• _WORK INSTRUCTIONS_:
• a. In the text about the tenor Crooks below, rewrite the paragraph beginning "Most of these songs were accompanied" as a short list that keeps its main facts.
• b. Go on with the text about the tenor Crooks below, starting right after its final sentence.

• _EXTRACTED TEXT_:
====

His voice sent a thrill down my young spine. Has anyone ever sung ‘angels’ and that final word with such radiant joy?

Indeed, there are few tenors who can match him in this now sadly unfashionable repertoire. The Star of Bethlehem and Nirvana, two more Adams and Weatherly hits (the former again with Dawson and Barbirolli), are no less effective; Macushla, Because (later a hit for Lanza) and For You Alone (also recorded by Enrico Caruso, Jussi Björling and Richard Tauber) are other standout Crooks discs from his lighter repertoire. If you can overlook the somewhat weedy reed organ, ‘King ever glorious’ from Stainer’s oratorio The Crucifixion is delivered with the same passion: ‘glorious’ is glorious indeed, the ‘r’ in ‘ever’ rolled à la McCormack.

Among other songs you will never hear in today’s concert halls are those by Stephen Foster, 10 of which Crooks recorded in 1937, some of his finest work: I dream of Jeanie with the light brown hair, for instance, a match for Björling’s account; Beautiful dreamer; and, perhaps best of all, Ah! May the red rose live always.

Most of these songs were accompanied on the piano by Frank La Forge, with whom Crooks studied singing in New York. Prior to these studies, ‘Master Alexander Crooks’ (as he was born) had already built up a reputation as a boy soloist in and around his home town of Trenton. It was during a performance in July 1913 of Elijah at the Great Auditorium, Ocean Grove, NJ, that the celebrated contralto Ernestine Schumann-Heink heard him sing. So impressed was she, that she hurried over and gave the boy a kiss in front of the audience. With her encouragement, Crooks decided on singing as a career.

====

• _Collected data_:
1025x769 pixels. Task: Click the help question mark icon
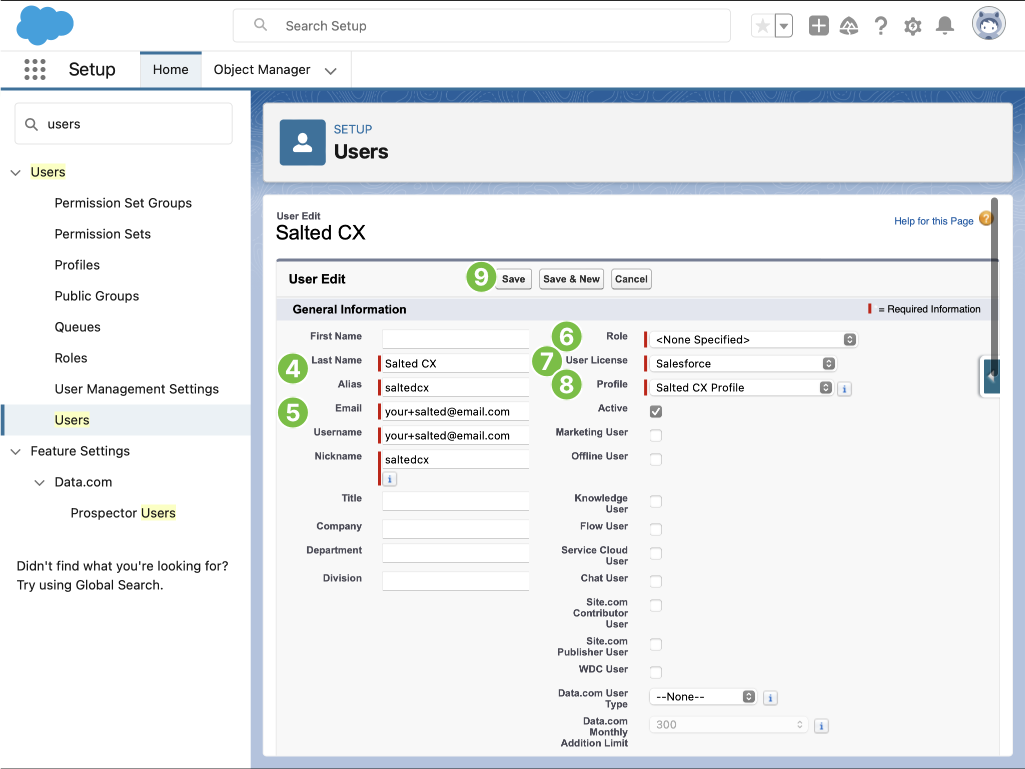[x=880, y=26]
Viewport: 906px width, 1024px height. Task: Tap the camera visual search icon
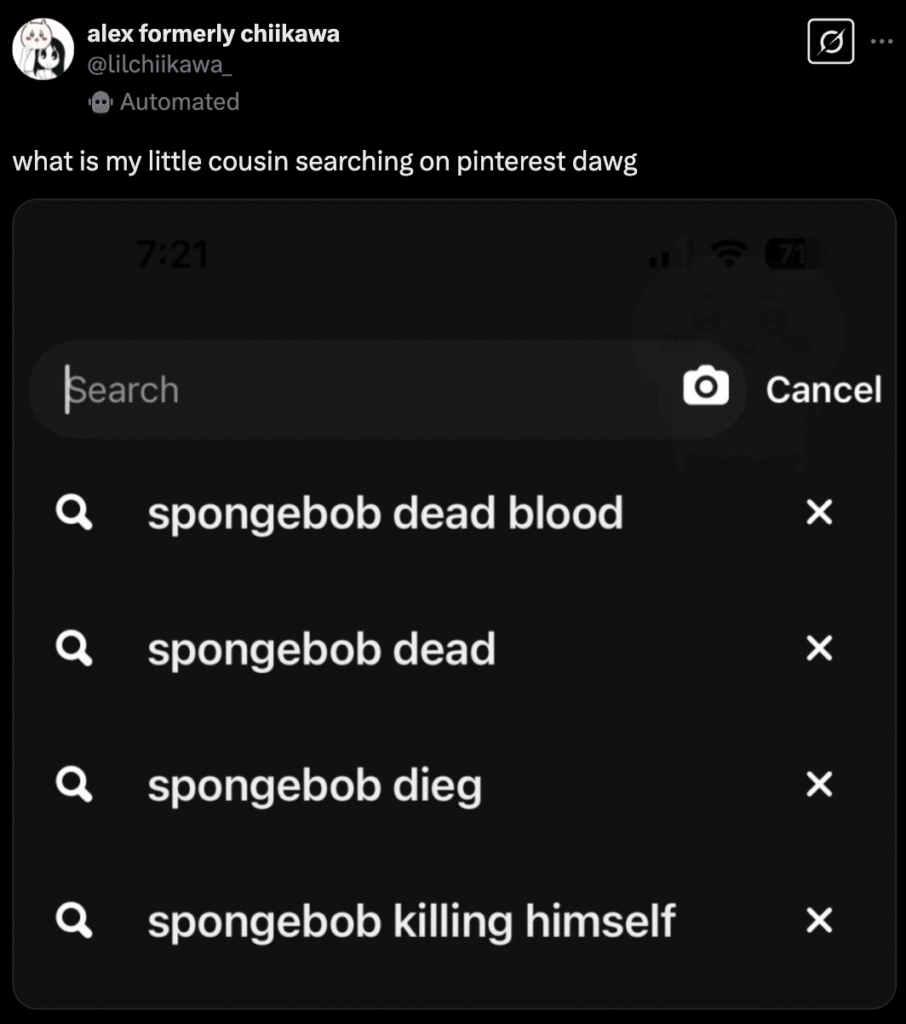click(x=706, y=387)
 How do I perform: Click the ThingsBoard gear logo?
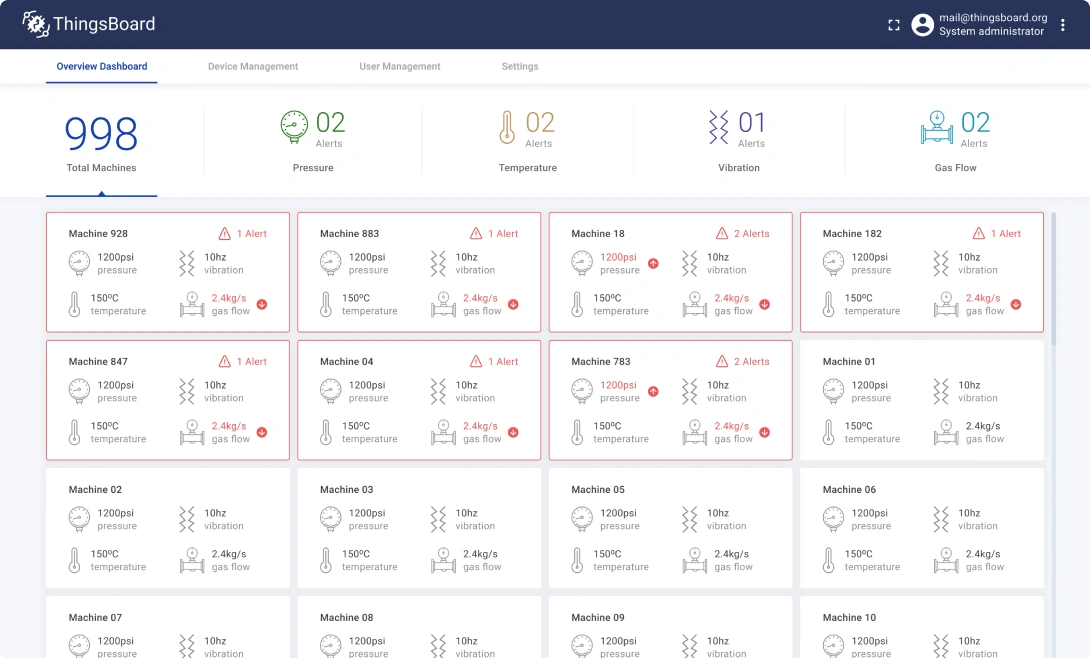(x=36, y=23)
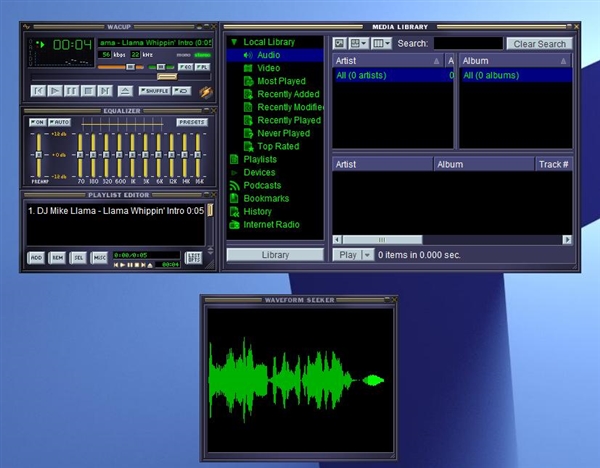Click the Eject open-file button
This screenshot has width=600, height=468.
125,91
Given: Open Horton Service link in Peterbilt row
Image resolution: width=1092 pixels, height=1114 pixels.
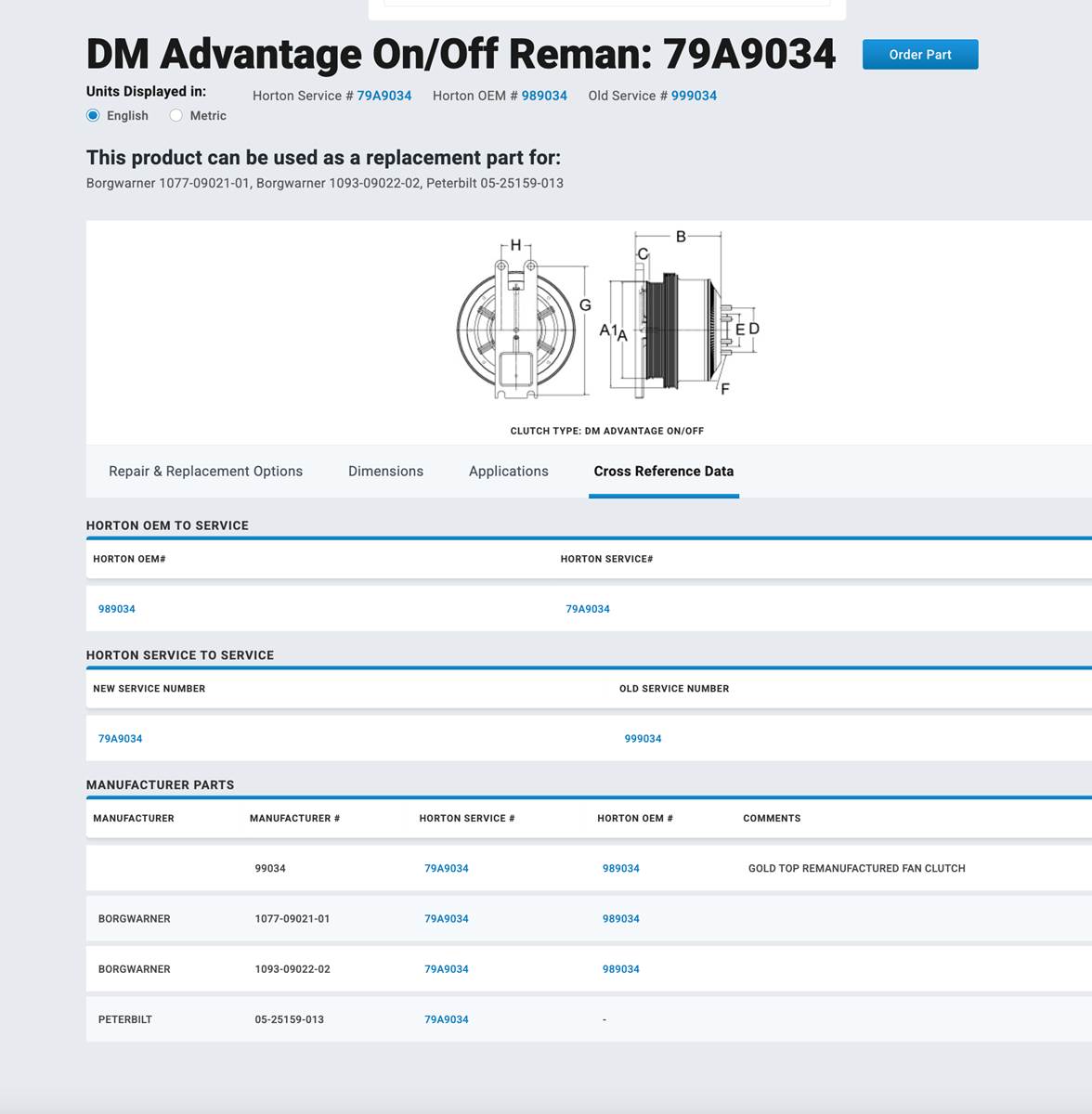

====

• _ANSWERS BY TASK_:
• a.
- Frank La Forge, with whom Crooks studied singing in New York, accompanied most of these songs on the piano.
- Before those studies, Crooks, born "Master Alexander Crooks," was already known as a boy soloist in and around his home town of Trenton.
- In July 1913 the contralto Ernestine Schumann-Heink heard him sing in Elijah at the Great Auditorium, Ocean Grove, NJ.
- She was so impressed that she went over and kissed the boy in front of the audience.
- With her encouragement, Crooks chose singing as a career.

• b.
For most of the 1920s, Crooks was busy as a recitalist and performer in oratorios and operas in both the US and Europe. He was signed as an exclusive Victor HMV recording artist in 1923, and between 1924 and 1946, a total of 174 sides were issued, plus six sides under the auspices of the US War Department for the purpose of the armed forces’ entertainment. During the 1930s, he was a major star of the Metropolitan Opera, New York, specialising in French and Italian works. He appeared there 55 times, in Manon, Mignon, La traviata, Linda di Chamounix, Faust, Tosca, Madama Butterfly, Don Giovanni and Roméo et Juliet. He was, it is said, ‘an indifferent actor’, who from his photographs ‘gave the impression of a friendly insurance salesman’.

What made him a household name, however, was being the resident singer and host during the 1930s until 1945 on the coast-to-coast radio show The Voice of Firestone,on which he sang a broad range of repertoire including operatic arias, oratorio numbers, patriotic songs, folk songs and popular hits from musicals.

After a recital in March 1945, he collapsed and was rushed to hospital with peritonitis. Subsequent operations left him with a weakened diaphragm. That, together with a degenerative throat condition (he cracked on a top note during a radio broadcast), persuaded him to announce his retirement. He relocated to California, where he and his wife lived close to their two children until his death in 1972 after a long battle with cancer. Crooks was awarded a star on the Hollywood Walk of Fame, but it has vanished. Was it removed? Was it ever installed? No one seems to know – but it should certainly be reinstated.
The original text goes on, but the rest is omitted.